If you prioritize heme sources of iron, batch-consume sources together, and do so along with vitamin C, absorption is increased. Conversely, if you consume iron along with caffeine or calcium, absorption is decreased.*

The bioavailability of training

Training is no different. The training we think we need—or wish we could do—may be more than we can tolerate. And secondary components will enhance or inhibit the type and volume of training we can absorb.

To maximize the bioavailability of our training, we need to increase the enhancers and decrease the inhibitors. And we need to couple that strategy with the humility of knowing when enough is enough. Hubris in racing can be an enhancer; in training, it's an inhibitor.

Enhancers & inhibitors

Our habits and life constraints determine how much enhancers help and how much inhibitors interfere. Here are a few to consider:

Enhancers (increase these)

  • Sleep
  • Food
  • Appropriate training before & after
  • Supportive network

Inhibitors (decrease these)

  • Professional work load
  • Outside obligations
  • Stress
  • Discouraging network

If you can increase your volume of sleep, improve the quality and timing of nutrition, make wise training decisions, and surround yourself with people that believe in you and your goal, then you'll be able to tolerate more training.

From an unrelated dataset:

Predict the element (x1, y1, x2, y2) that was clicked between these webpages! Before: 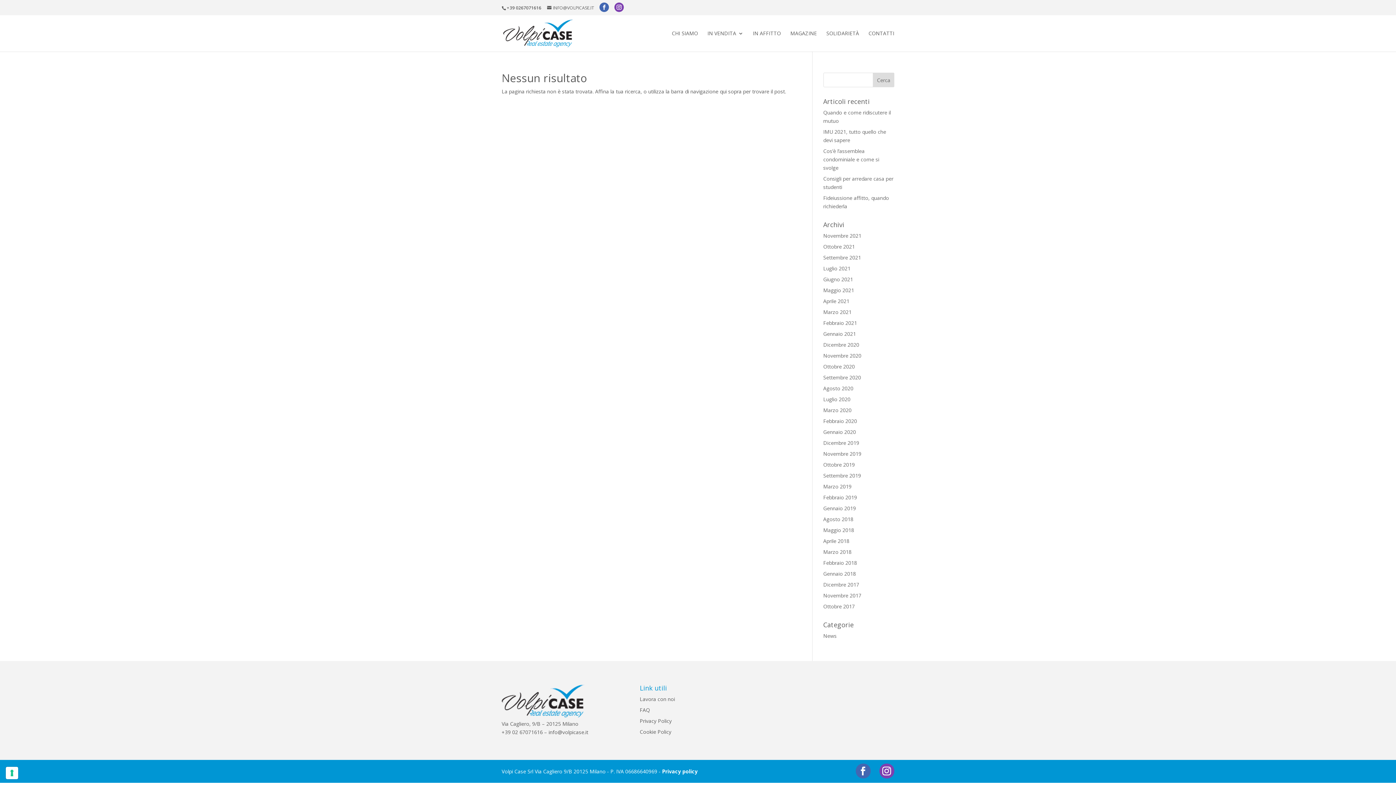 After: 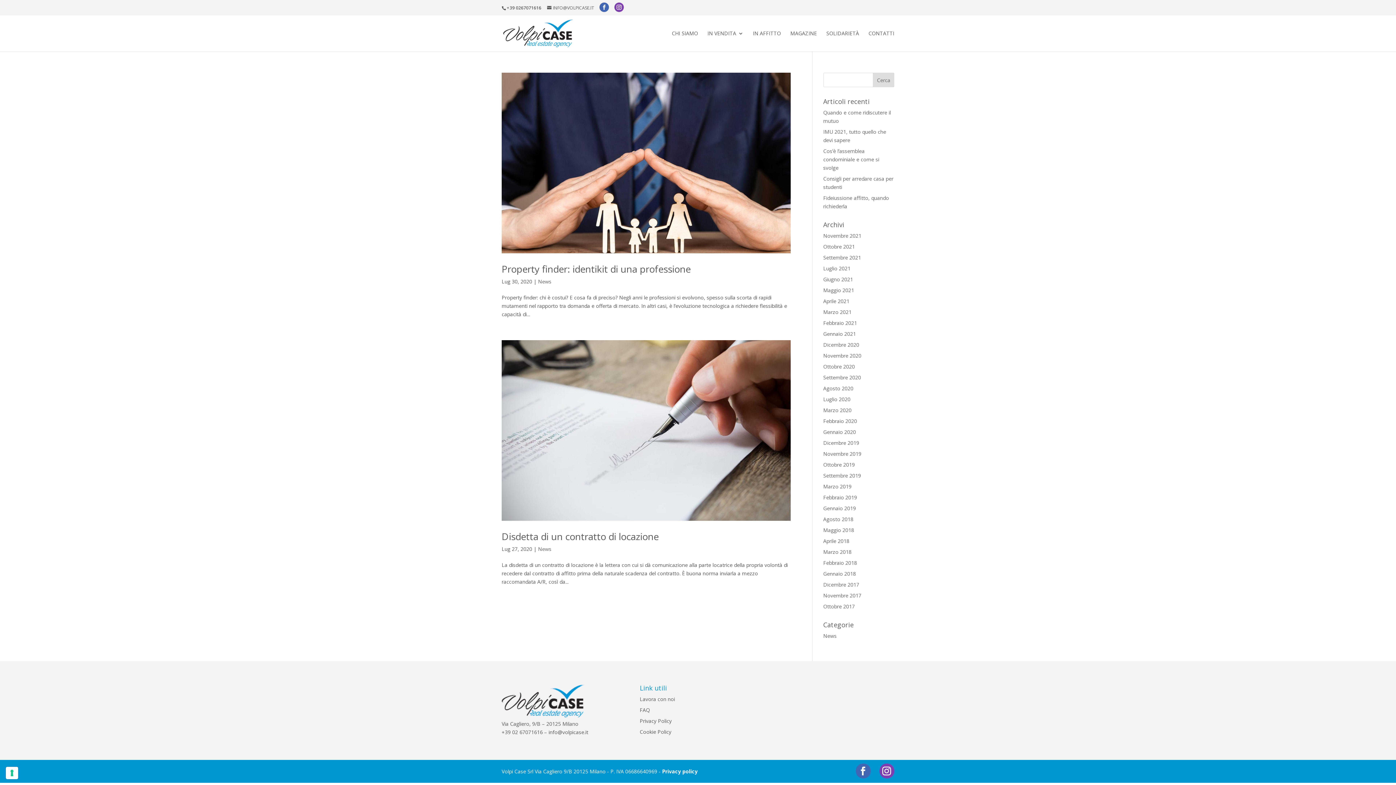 Action: label: Luglio 2020 bbox: (823, 396, 850, 402)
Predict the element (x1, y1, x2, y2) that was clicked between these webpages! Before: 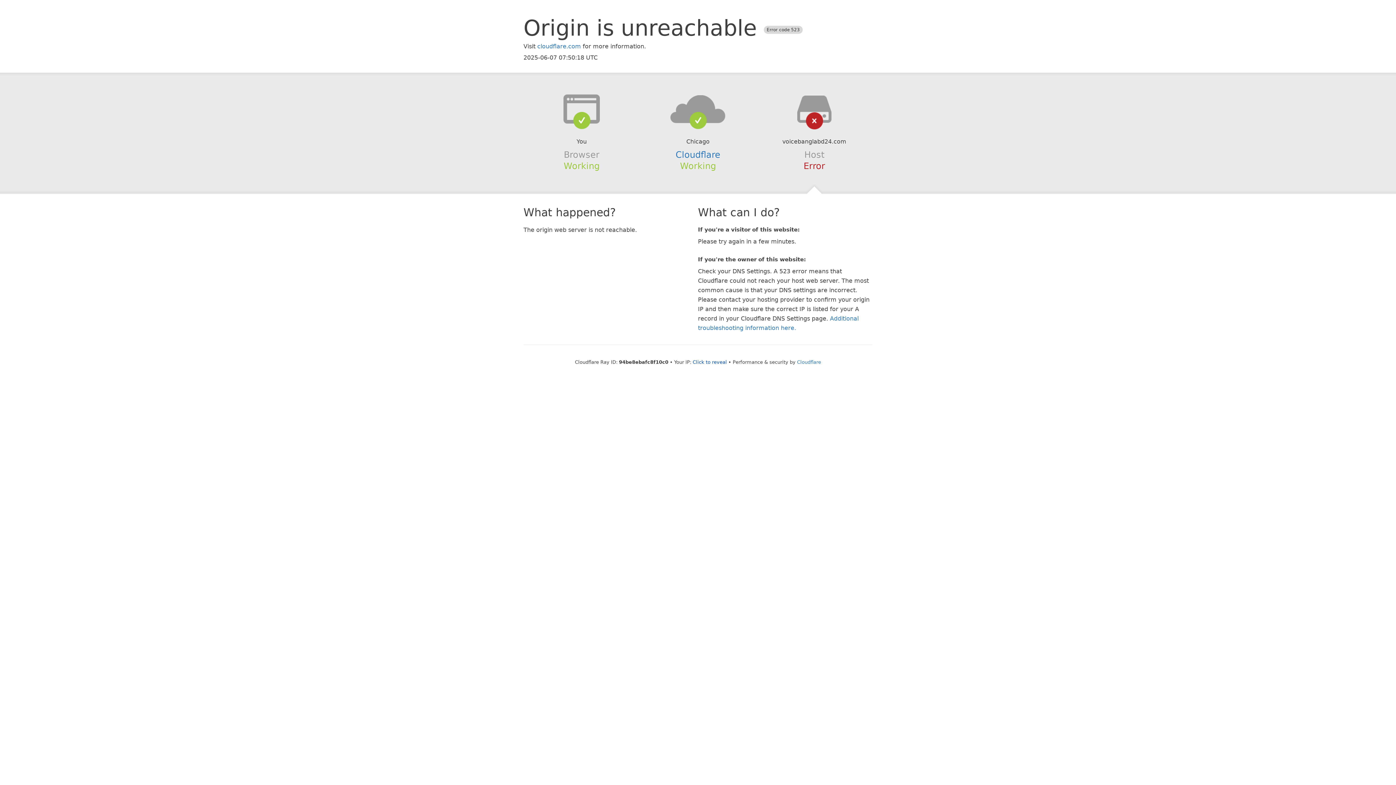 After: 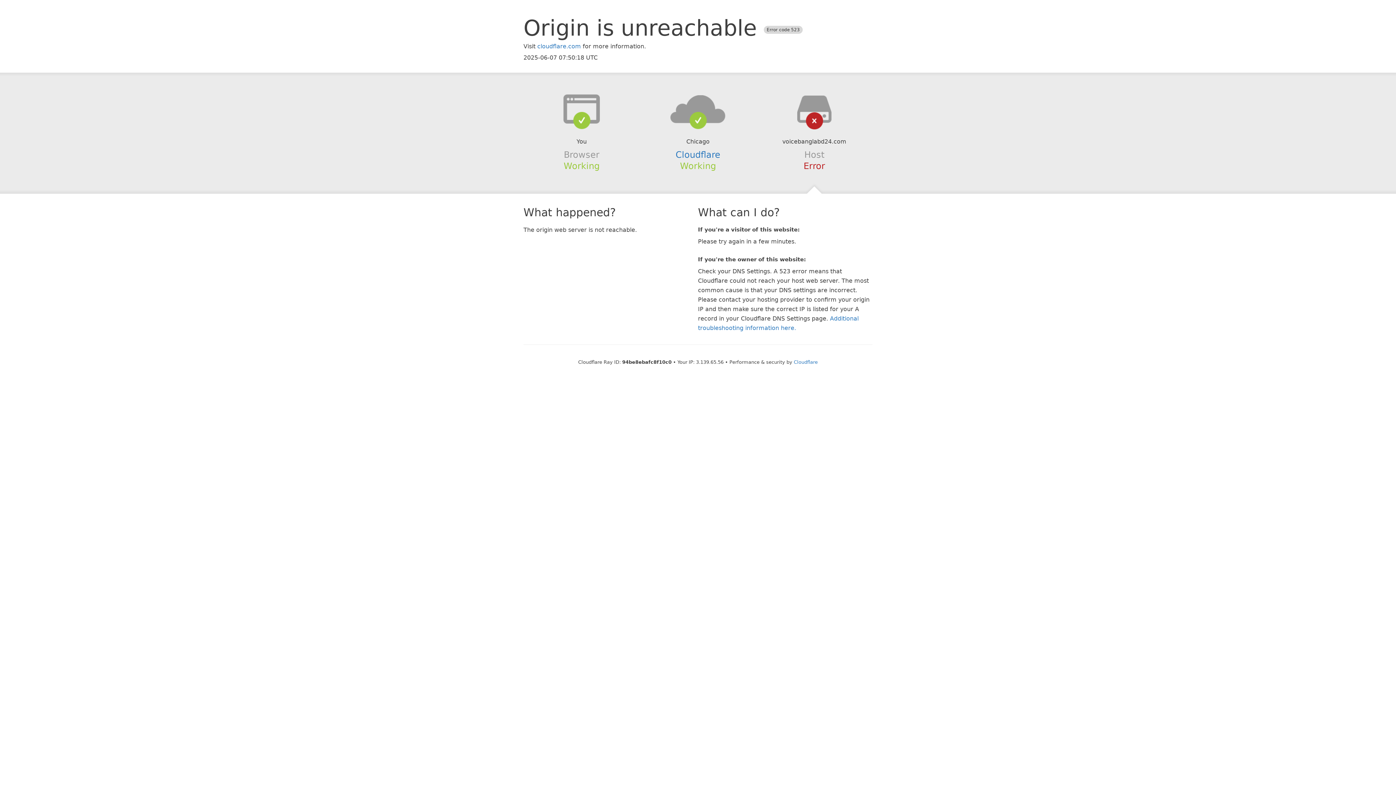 Action: bbox: (692, 359, 727, 364) label: Click to reveal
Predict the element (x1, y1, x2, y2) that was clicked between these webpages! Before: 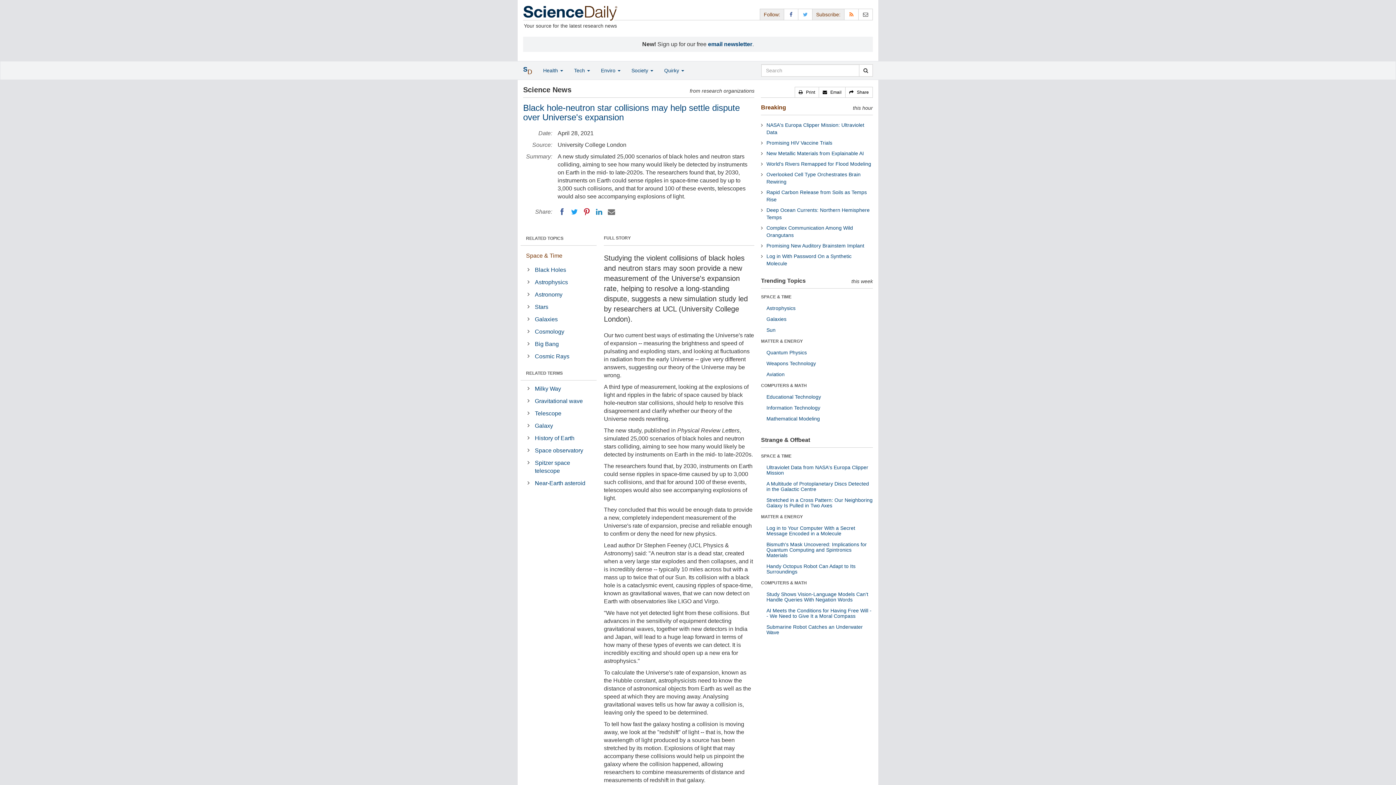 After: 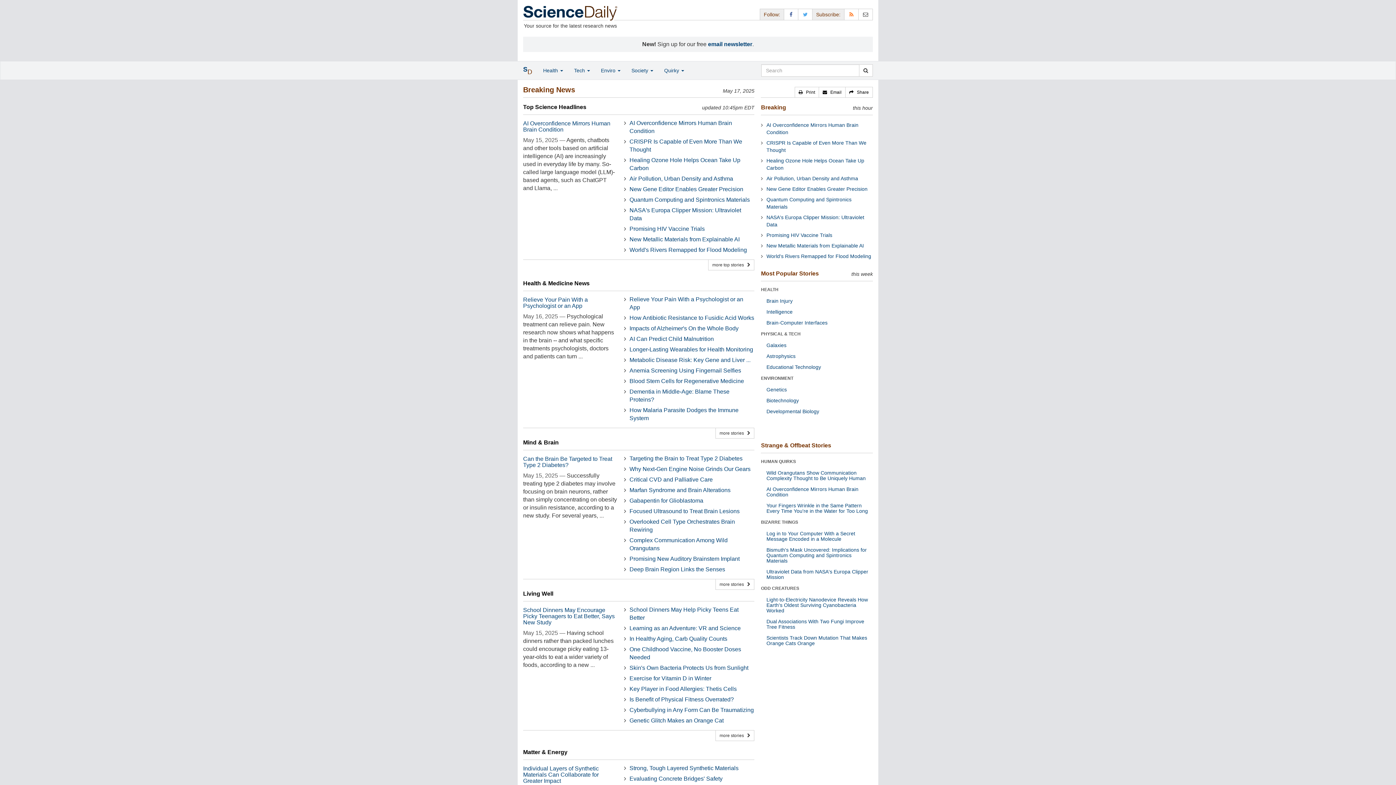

In contrast, if you have a heavy professional life, a lot of outside obligations, a lot of stress, and many critics, your training will be greatly reduced. (You might even fall victim to the HIITster attitude and think there's a shortcut to performance.)

Think of bioavailability as a barrel

The barrel of bioavailability is limited by its construction.

Similar to Leibig's Law, as the staves of the barrel (the enhancers) get longer, you can tolerate more valuable training. With wise selection, you'll perform better. In contrast, if there are leaks in the barrel (the inhibitors) your available training types and volume will fall until they're below the leak.

"[Liebig's Law] states that a plant’s performance is affected not by the most abundant resource, but by the most deficient one."

When it's full, it's full.

When my great uncle was on leave from World War II, he followed the directions and put a tablespoon of bleach into his bath to get rid of the lice. Then he paused and thought, "If a tablespoon is good, then half the bottle must be better."

When he retold the story decades later, he said in his strong Scottish brogue, "Some o' the wee bits was stingin'!"

Like bleach in your bath, "more is better" in training is naive. Or worse, stupid. The extra effort is usually wasted or counter-productive. The goal of training is to stimulate a response. Overwhelming our capacity to respond will reduce the response, not magnify it.

Want a bigger barrel?

To increase the size of the barrel, you need to lengthen the staves and plug the leaks. Ask yourself:

Which enhancers are missing?

  • Are you getting at least eight hours of sleep per night?
  • Do your habits and lifestyle promote high-quality nutrition? Is the selection of fuel sources high-quality and well-timed?
  • Are your key training sessions supported by the proper speed, strength, and duration in the rest of your training?
  • Do your friends and family support your goal event?

Which limiters are present?

  • Do you have an overwhelming job?
  • Do you have too many extracurricular obligations?
  • Is your life high-stress?
  • Do your friends and family criticize your goals?

Leave some room.

Even when you have everything aligned, it pays to be conservative. Leave a margin of safety between what you think you can do in a training session and what you execute. That leaves some extra bandwidth for misjudgments and extra energy for the recovery process.

As Warren Buffett says, ""Be fearful when others are greedy, and greedy when others are fearful." " Be fearful in training so that you can be greedy in your goal event.

"Going to the well" is useful, but rarely. Leaving some room will speed and enhance recovery and, in the long-term, speed our rate of adaptation.